[WHAT IS EXPECTED]: Return the listing below unchanged, but without pictures.

[DATA FOR THE TASK]:
◇ ◇ ◇ ◇

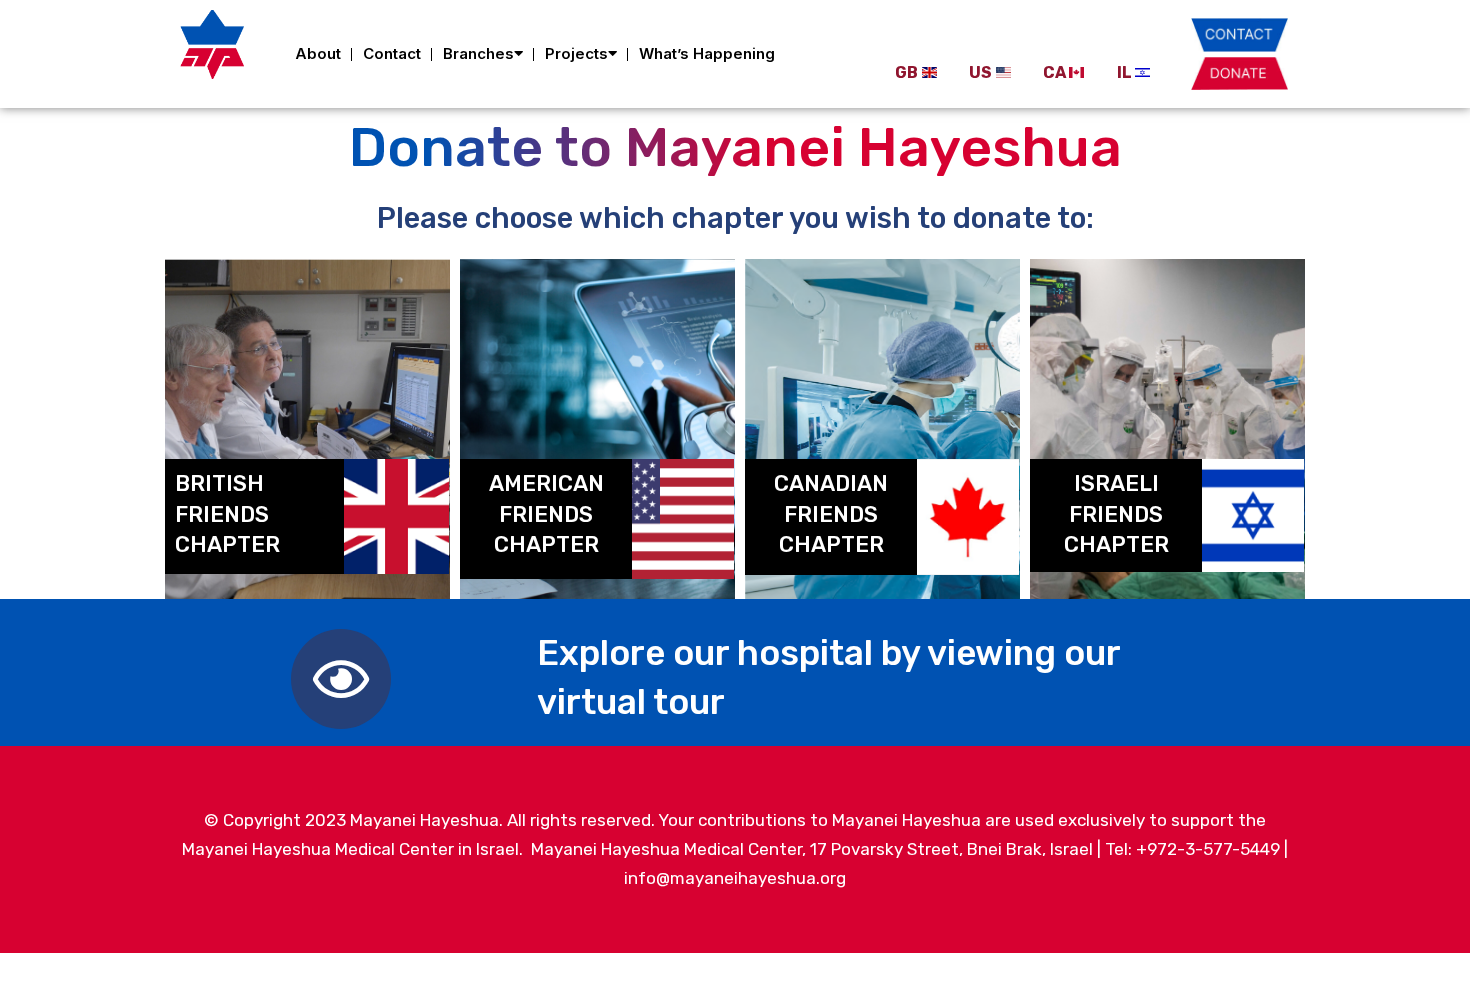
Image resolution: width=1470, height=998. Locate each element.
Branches (478, 53)
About (318, 53)
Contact (392, 53)
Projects (576, 53)
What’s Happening (707, 53)
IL (1124, 72)
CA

◇ ◇ ◇ ◇

[ANSWER BOX]:
Image resolution: width=1470, height=998. Locate each element.
Branches (478, 53)
About (318, 53)
Contact (392, 53)
Projects (576, 53)
What’s Happening (707, 53)
IL (1124, 72)
CA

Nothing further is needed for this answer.